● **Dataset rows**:
»»

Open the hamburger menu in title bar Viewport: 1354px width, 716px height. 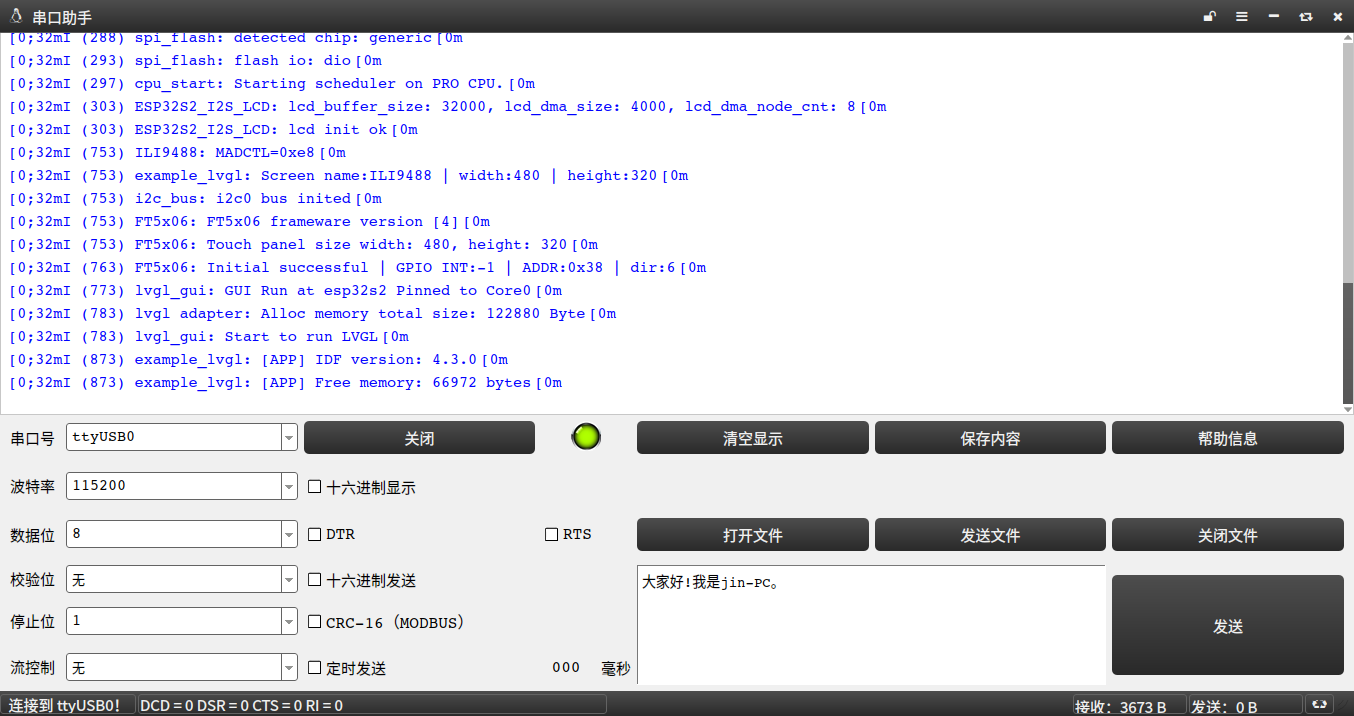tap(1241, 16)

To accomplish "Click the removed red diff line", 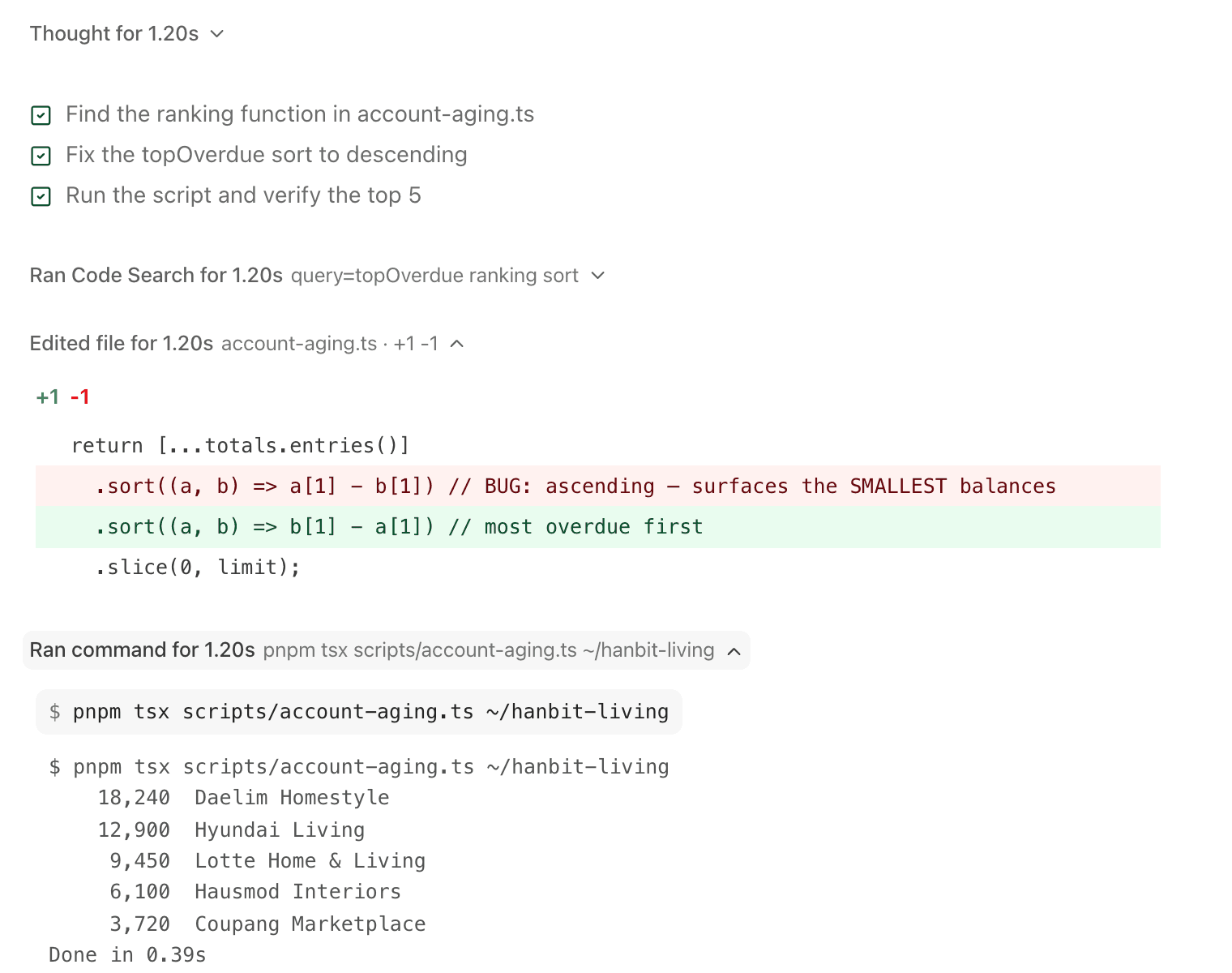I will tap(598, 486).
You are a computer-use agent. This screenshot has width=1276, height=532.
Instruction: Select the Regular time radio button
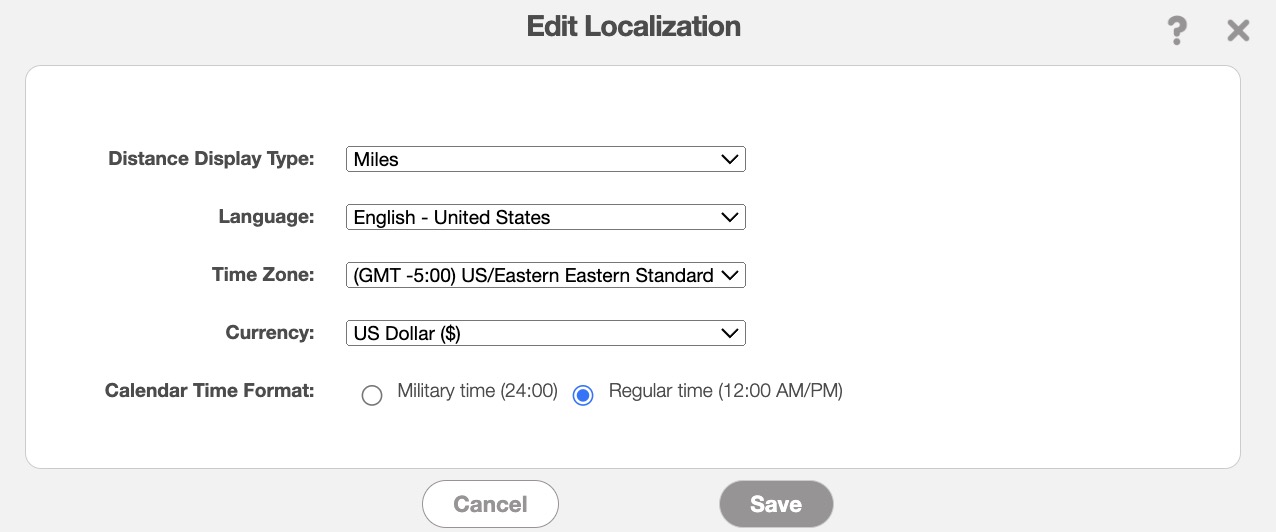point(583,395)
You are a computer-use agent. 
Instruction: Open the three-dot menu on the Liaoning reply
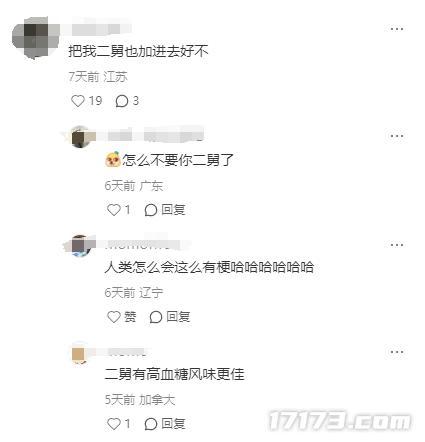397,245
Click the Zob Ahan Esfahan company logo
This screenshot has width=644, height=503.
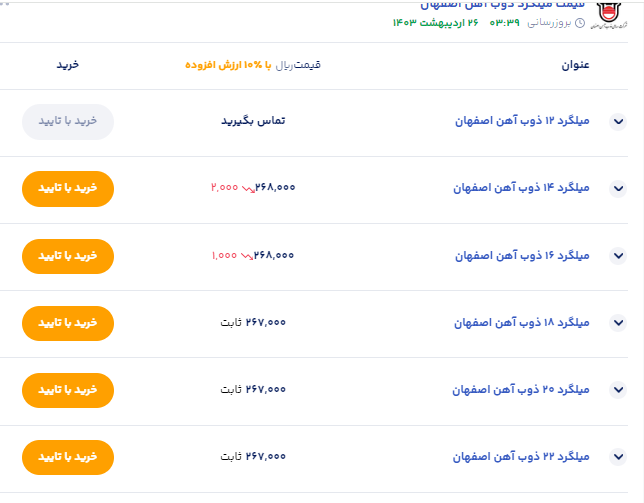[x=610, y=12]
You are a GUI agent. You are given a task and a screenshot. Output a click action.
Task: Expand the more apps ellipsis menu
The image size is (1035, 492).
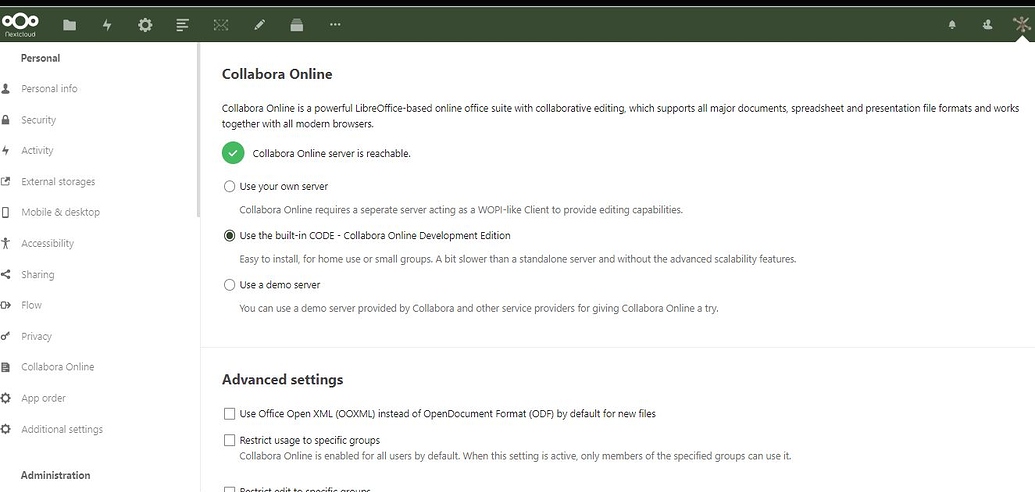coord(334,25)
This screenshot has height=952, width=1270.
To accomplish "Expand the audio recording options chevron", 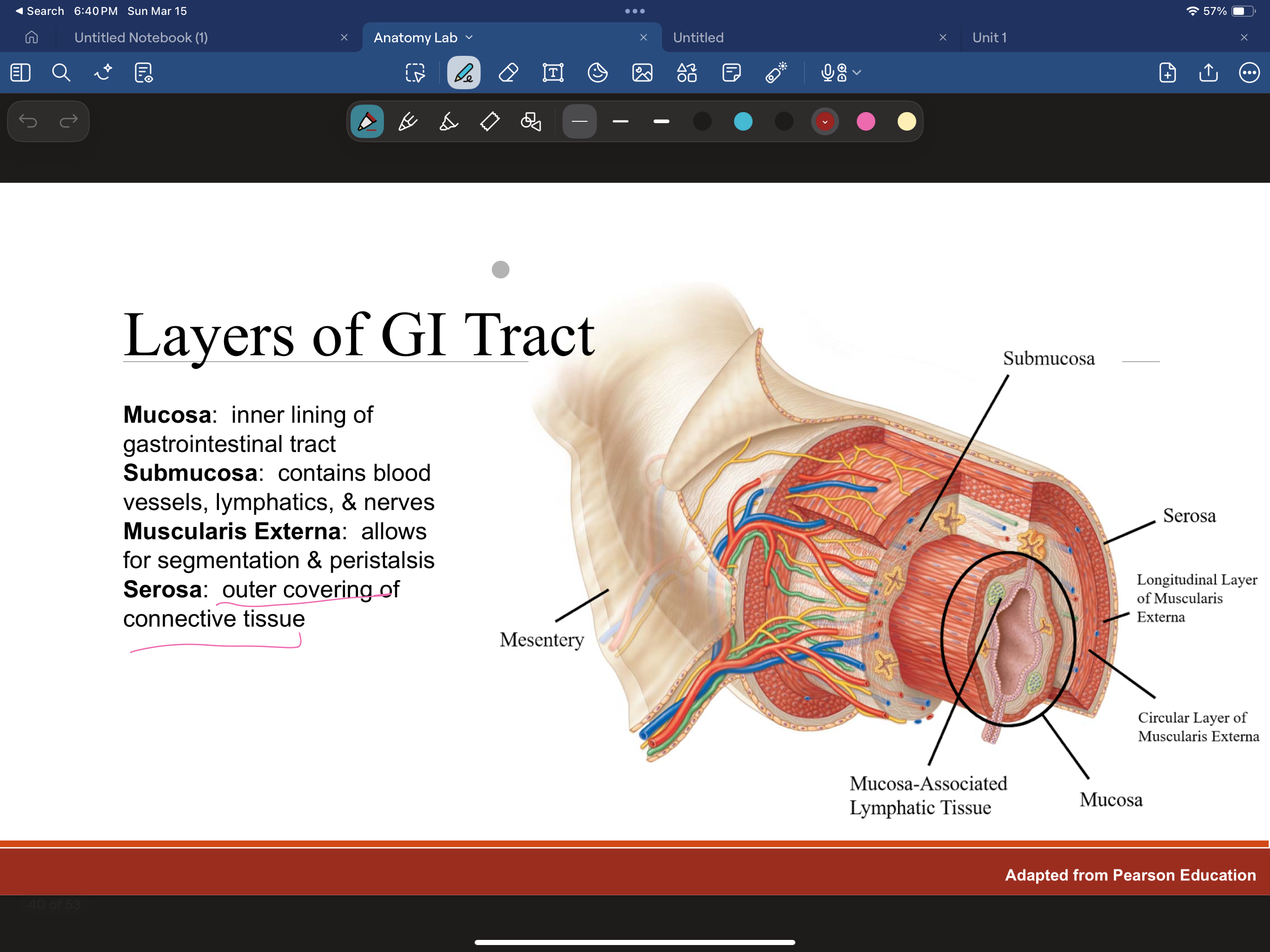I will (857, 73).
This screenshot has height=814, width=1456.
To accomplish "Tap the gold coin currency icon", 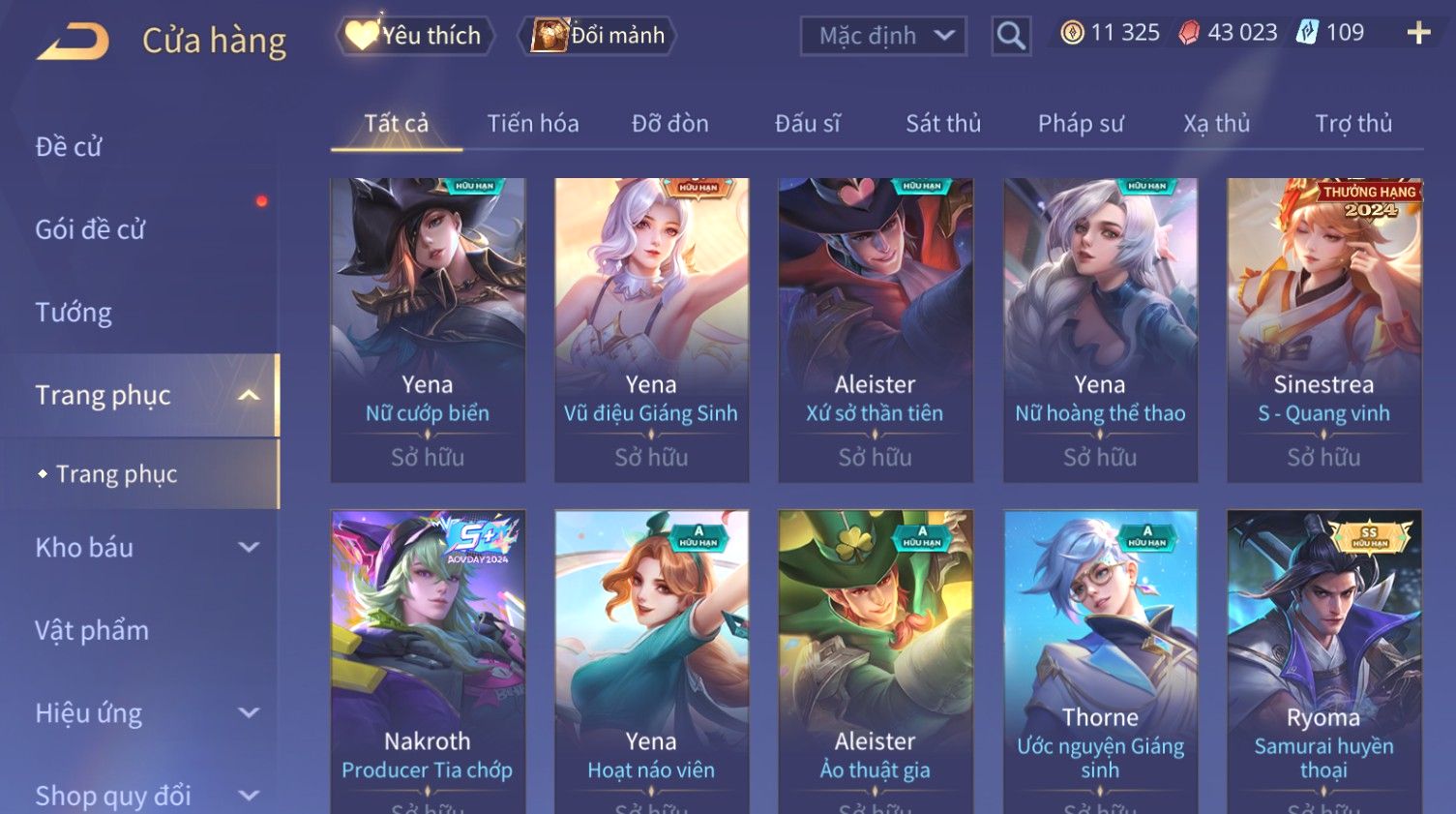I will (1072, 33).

««

● **Task prompt**: Identify every line in the entries above that contains the string "This" and copy each such line. Matching is case-sensitive.

● **Answer to the task**:
You are a computer-use agent. This screenshot has width=1276, height=532.
This screenshot has width=644, height=503.
This screenshot has height=952, width=1270.
This screenshot has height=814, width=1456.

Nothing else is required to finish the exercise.